Robin also loved to talk and in those wonderful conversations he gave his full and undivided attention. Ask him an interesting question and he would lean back in his chair, gaze into the distance in thoughtful contemplation, and then the cogs would start to whir. These discussions might last for hours; they were inspiring and developmental in equal measure, moments to benefit from his extraordinary intellect and really learn how to think.

Although Robin in full professorial flow was inspiring, he was also empathetic and understood the difficulties people face in their lives, going out of his way to help if he could. So many colleagues and friends have shared touching ‘Robin’ stories of moments when he helped them out of a fix or just took the time to listen. Such help would be offered without drama or fuss and with absolute discretion. There was never a price to be repaid later.

Family and home
Away from work, Robin was a great family man, a proud and devoted husband, father and grandfather. He liked travelling and walking, and relished time spent with his grandchildren. He was a great respecter of women, and his love and admiration for his wife, Sue, were readily evident. He needed little encouragement to speak with warmth and enthusiasm about his children and grandchildren and was clearly fascinated about who they were and would become.

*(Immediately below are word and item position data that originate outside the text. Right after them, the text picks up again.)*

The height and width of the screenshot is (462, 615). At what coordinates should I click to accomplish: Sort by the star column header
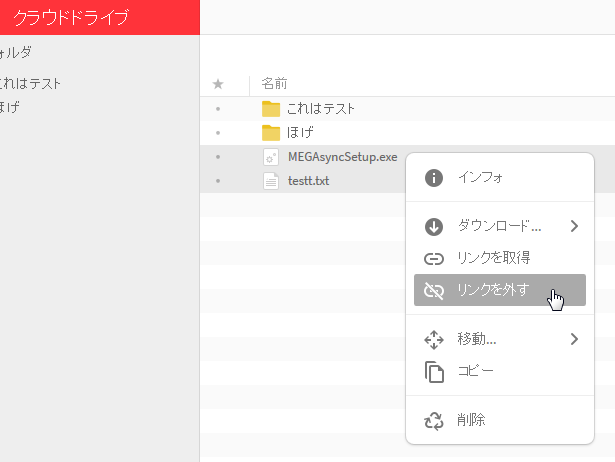click(x=218, y=84)
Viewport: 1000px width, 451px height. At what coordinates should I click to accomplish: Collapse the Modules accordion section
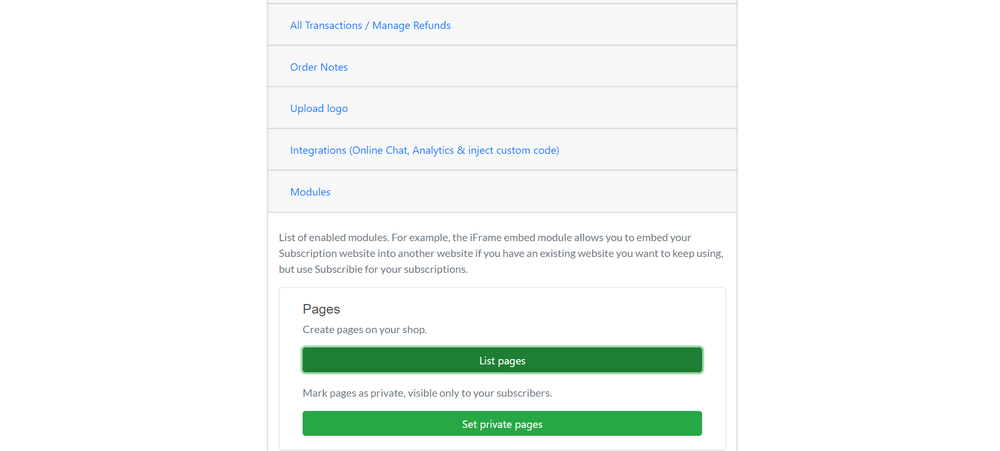[x=310, y=192]
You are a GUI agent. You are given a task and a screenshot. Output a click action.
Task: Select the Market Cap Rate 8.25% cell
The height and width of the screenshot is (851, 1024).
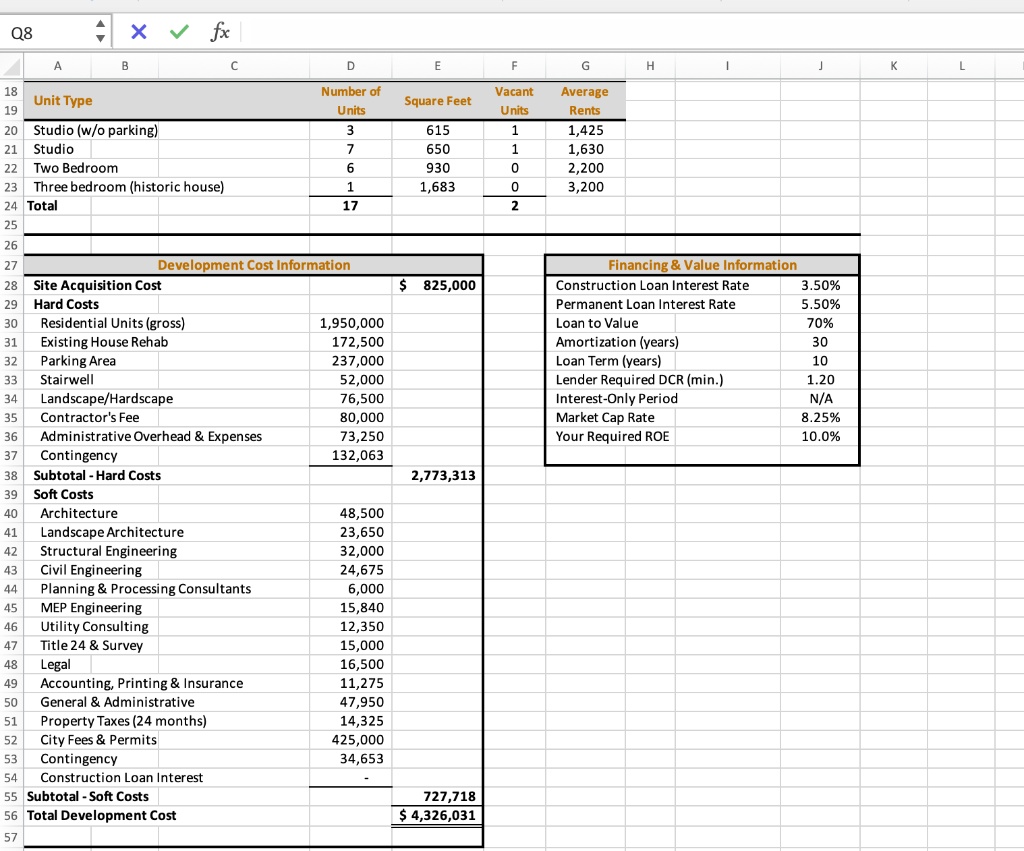pos(821,418)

Robin also loved his home and his beautiful garden, claiming in typical ‘Robin fashion’ that the green fingers were all Sue’s and that he simply provided the manual labour. Whatever the truth of the matter, the results were spectacular. He was also surprisingly practical for a professor! An able mechanic, who could strip down engines and an enthusiastic baker of bread, which he said he found enormously therapeutic.

Robin was an incredibly special human being. He touched many lives and leaves a community that will always be grateful for his wisdom, inspiration and academic legacy to marketing. But more than that, he was warm and funny, thoughtful and kind. The lives of so many of his friends and colleagues are richer for having known him. We will miss you, Robin.

Professor Sally Dibb, Coventry University

Wensley, Robin (2017). Research in the gap between the obvious and the improbable. Journal of Historical Research in Marketing, 9(3), pp. 302-318.